Instructions to follow: Starting at the line that contains "The width and", reproduce only the lines through the end of the data, exactly, including both the first and the last; skip the pictures.

Screenshot grounding data
»»

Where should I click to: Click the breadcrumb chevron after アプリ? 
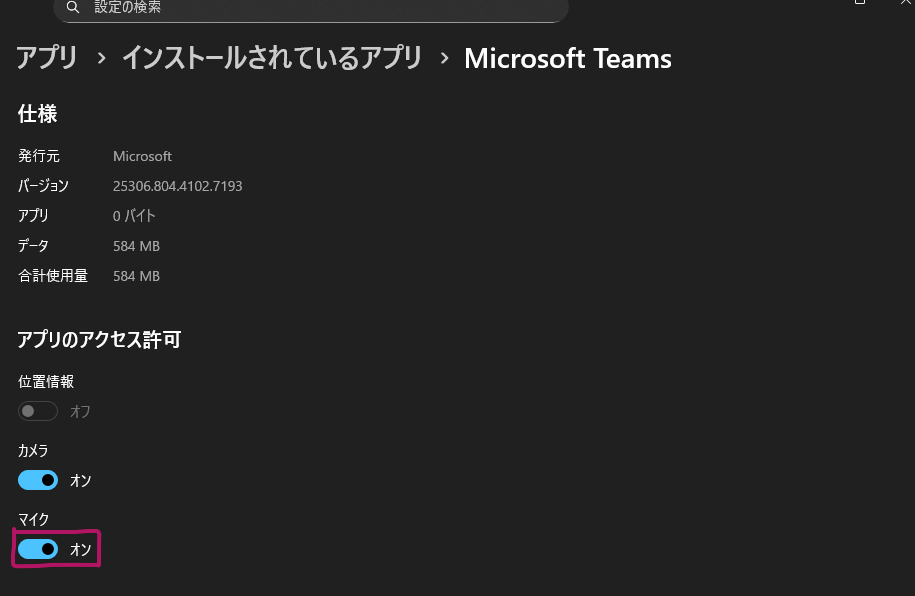point(98,58)

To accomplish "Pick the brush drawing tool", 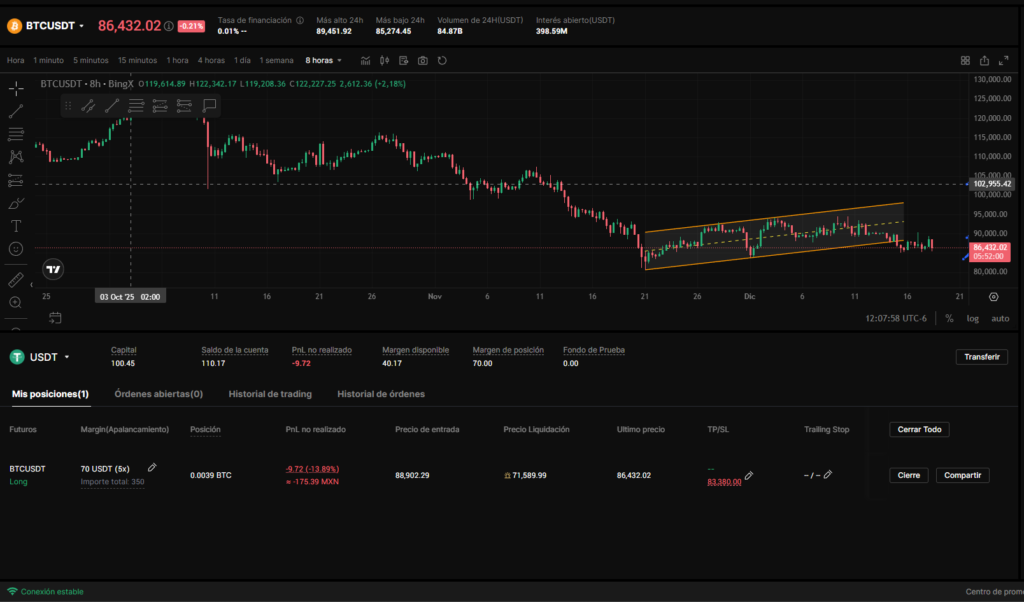I will [16, 203].
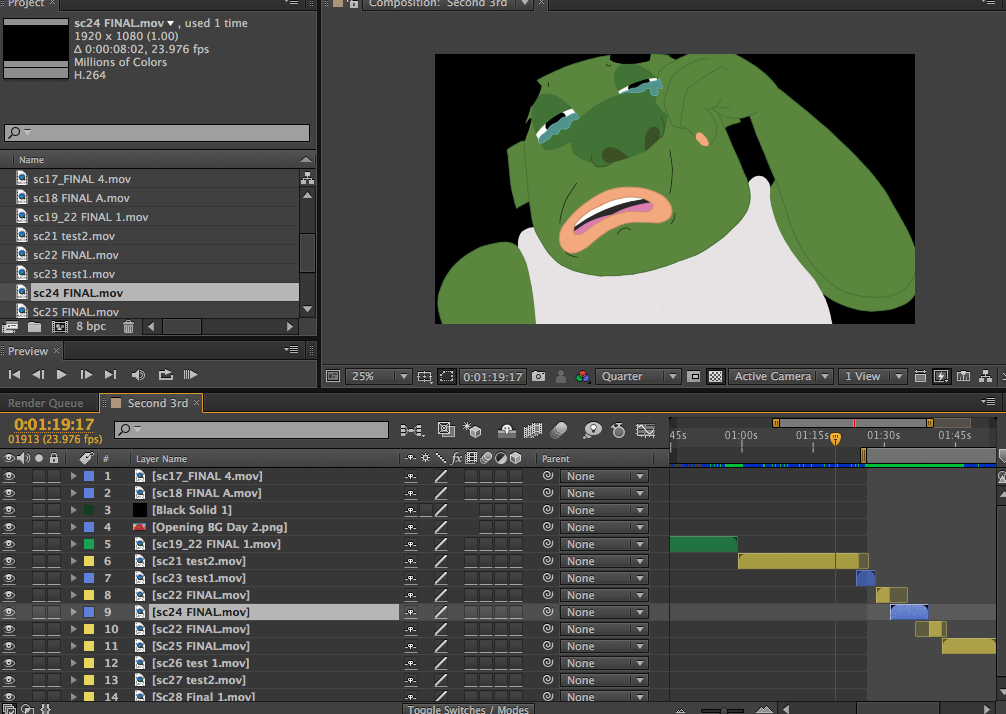Expand the sc17_FINAL 4.mov layer properties
1006x714 pixels.
tap(75, 476)
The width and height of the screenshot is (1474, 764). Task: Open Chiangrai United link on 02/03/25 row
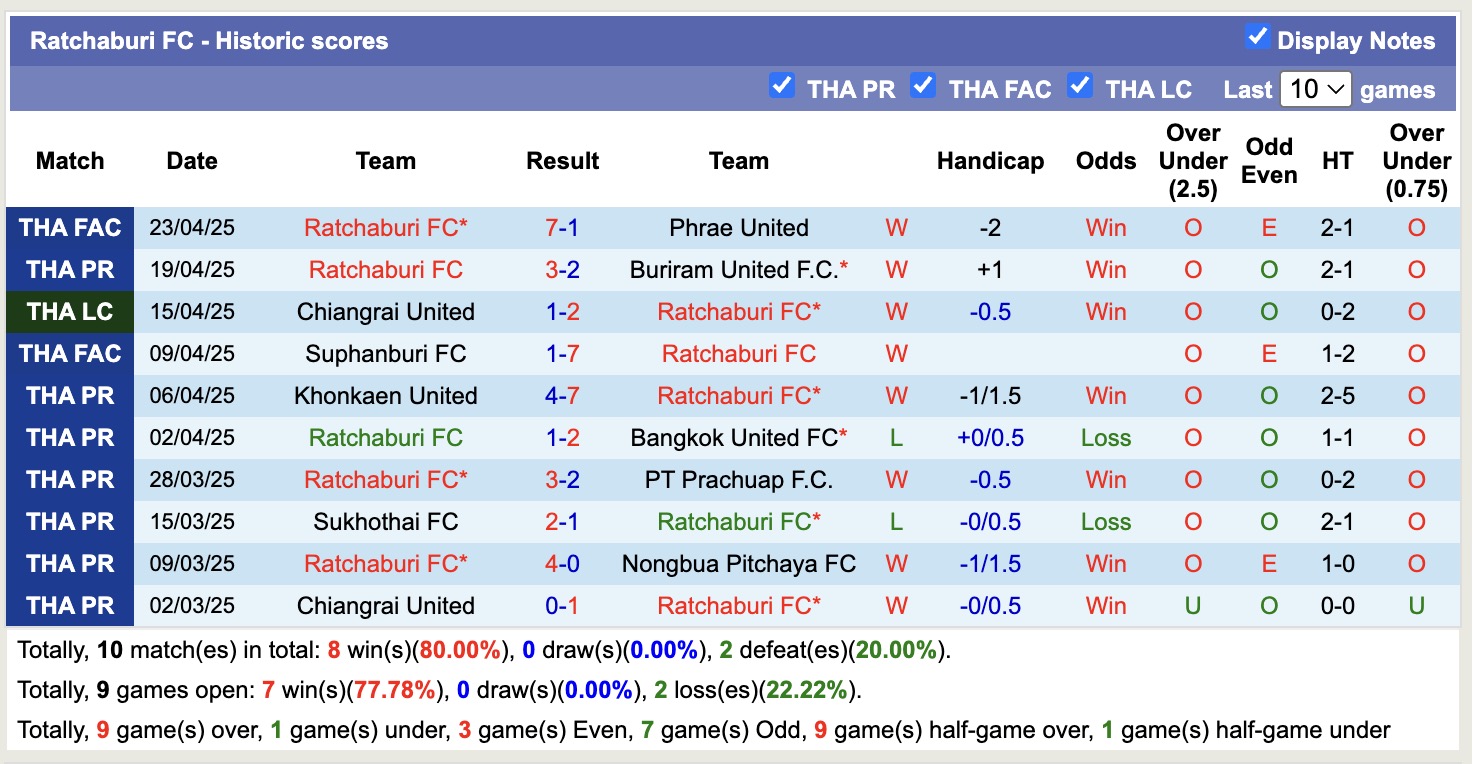click(x=386, y=605)
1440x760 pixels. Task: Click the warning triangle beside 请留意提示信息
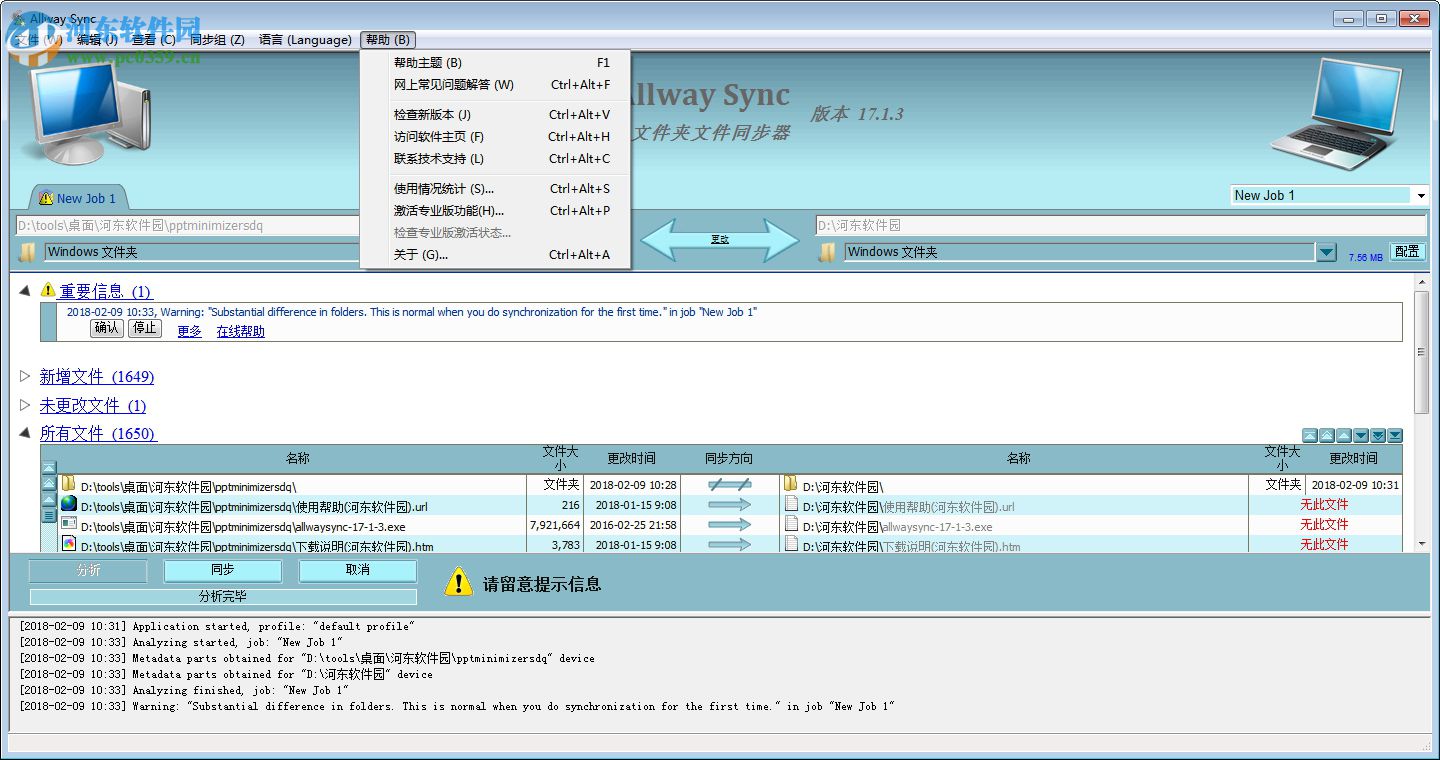pos(458,582)
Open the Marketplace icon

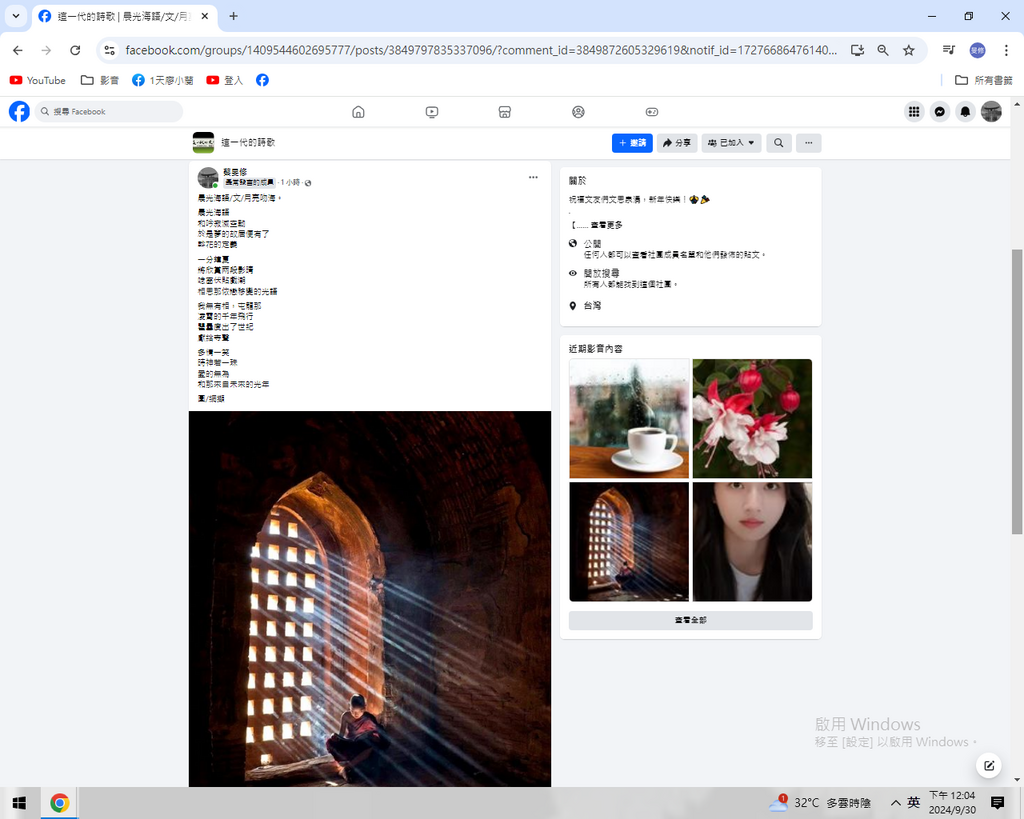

««

Written reply:
The width and height of the screenshot is (1474, 764). Task: Open Chiangrai United link on 02/03/25 row
click(x=386, y=605)
1440x760 pixels. Task: Click the warning triangle beside 请留意提示信息
pos(458,582)
Open the Marketplace icon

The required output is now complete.